Alice lui coupant la parole, faiblement : Je ne me sens vraiment pas bien. Laisse-moi tranquille.

Elle se dirige vers le couloir en titubant.

Alice difficilement, comme pour elle-même : Si le sexe est la base du monde, pourquoi s'en préoccuper ? Pourquoi est-ce que tu me ne me laisses pas tranquille ? Pourquoi est-ce que personne ne laisse personne tranquille ? Pourquoi est-ce que...

Alice fait un malaise et s'écroule sur le sol. Tout le monde se précipite sauf Valentin qui reste à moitié allongé sur le canapé.

Thomas : Alice ! Alice, réveille-toi !

Alexis : Tout va bien, c'est juste un malaise. Il va juste falloir lui trouver un lit et un verre d'eau.

Thomas : On va l'emmener dans notre chambre.

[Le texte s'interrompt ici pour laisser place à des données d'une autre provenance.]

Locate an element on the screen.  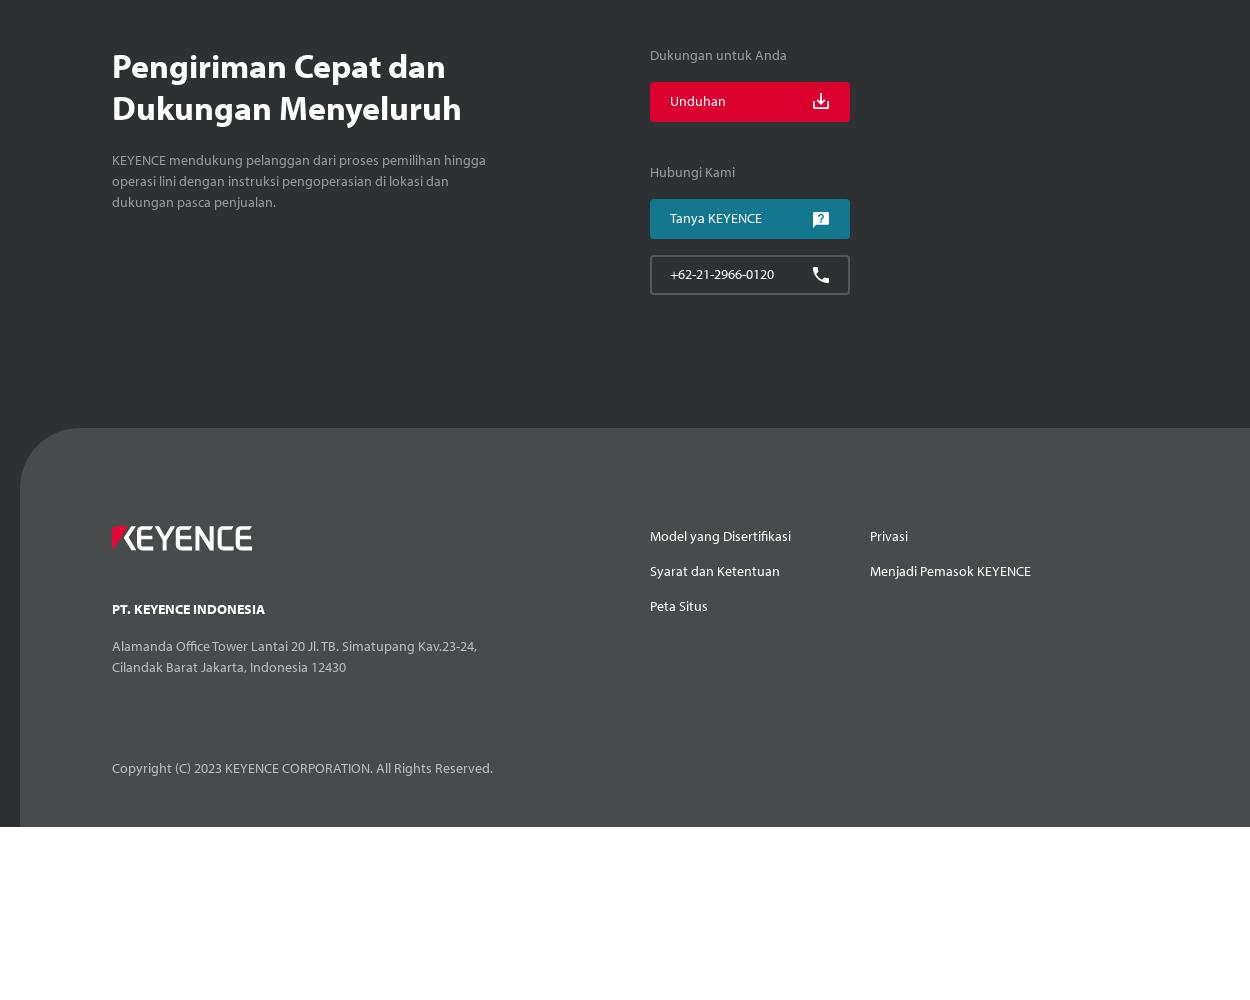
'Hubungi Kami' is located at coordinates (690, 172).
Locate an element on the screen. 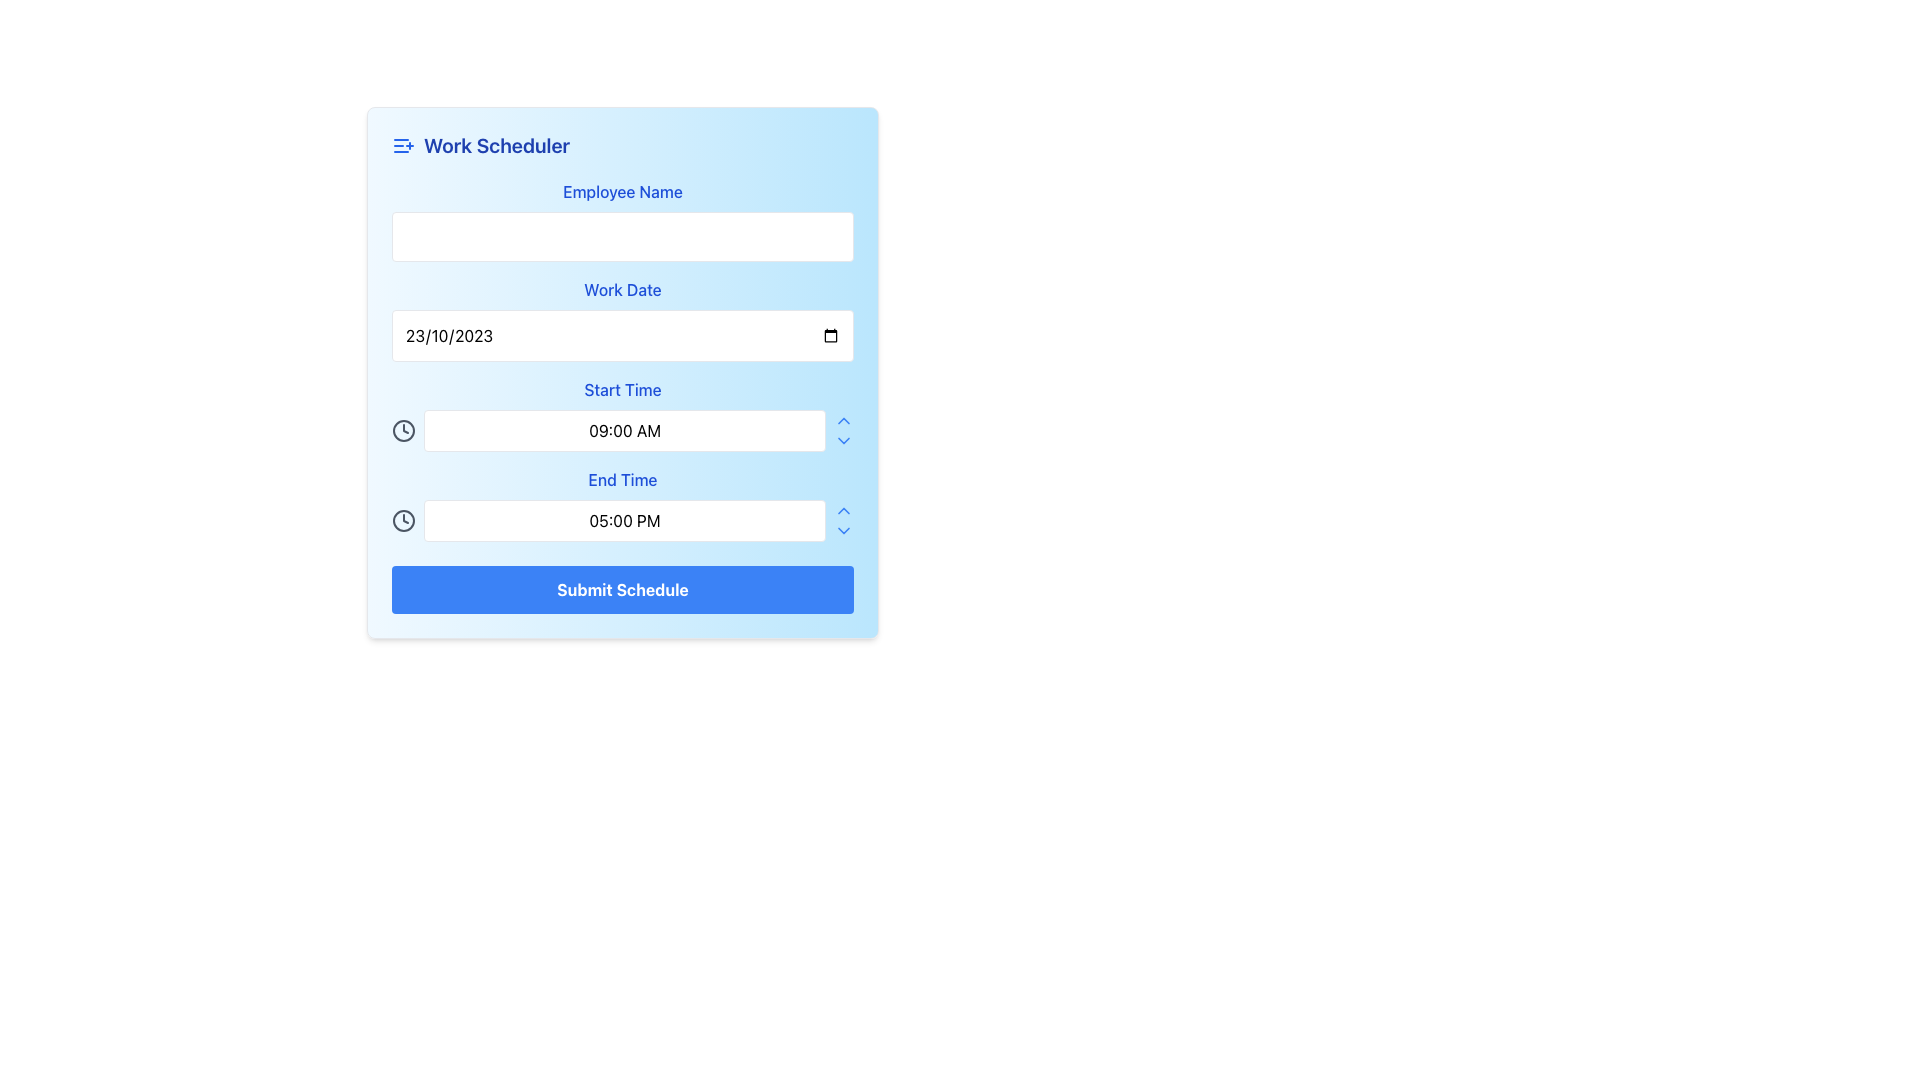 The image size is (1920, 1080). the 'Start Time' label, which is styled with a blue-colored font and is located above the time input field for '09:00 AM' is located at coordinates (622, 389).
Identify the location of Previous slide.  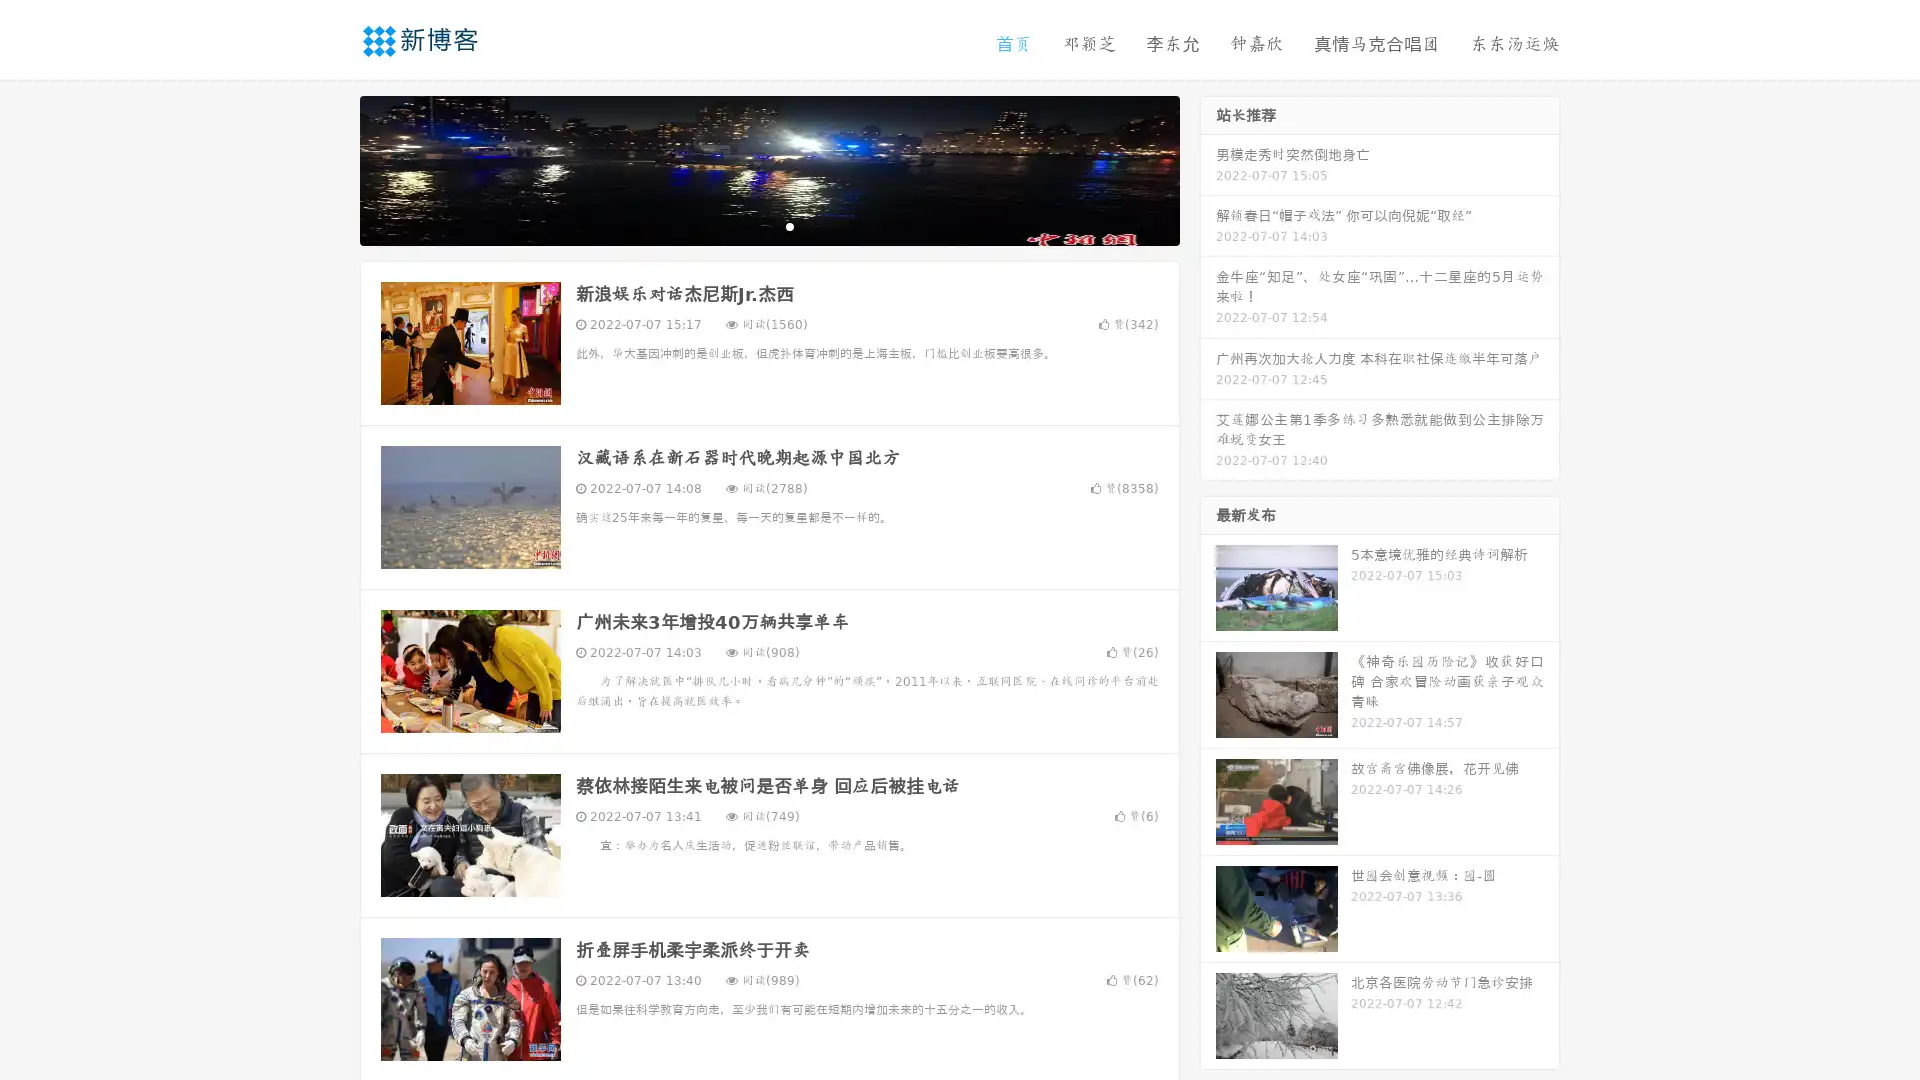
(330, 168).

Thomas se redresse, affolé.

Thomas : Mais qu'est-ce qui se passe ? Qu'est-ce que j'ai fait de mal ?

Anna sur un ton de reproche : C'est ce qui arrive quand on veut ne se taper rien qu'une pute.

Thomas ne réagit pas. Thomas, Anna et Alexis emmènent Alice dans le couloir. Maintenant, seul, Valentin se lève et fume une cigarette en se regardant dans le miroir.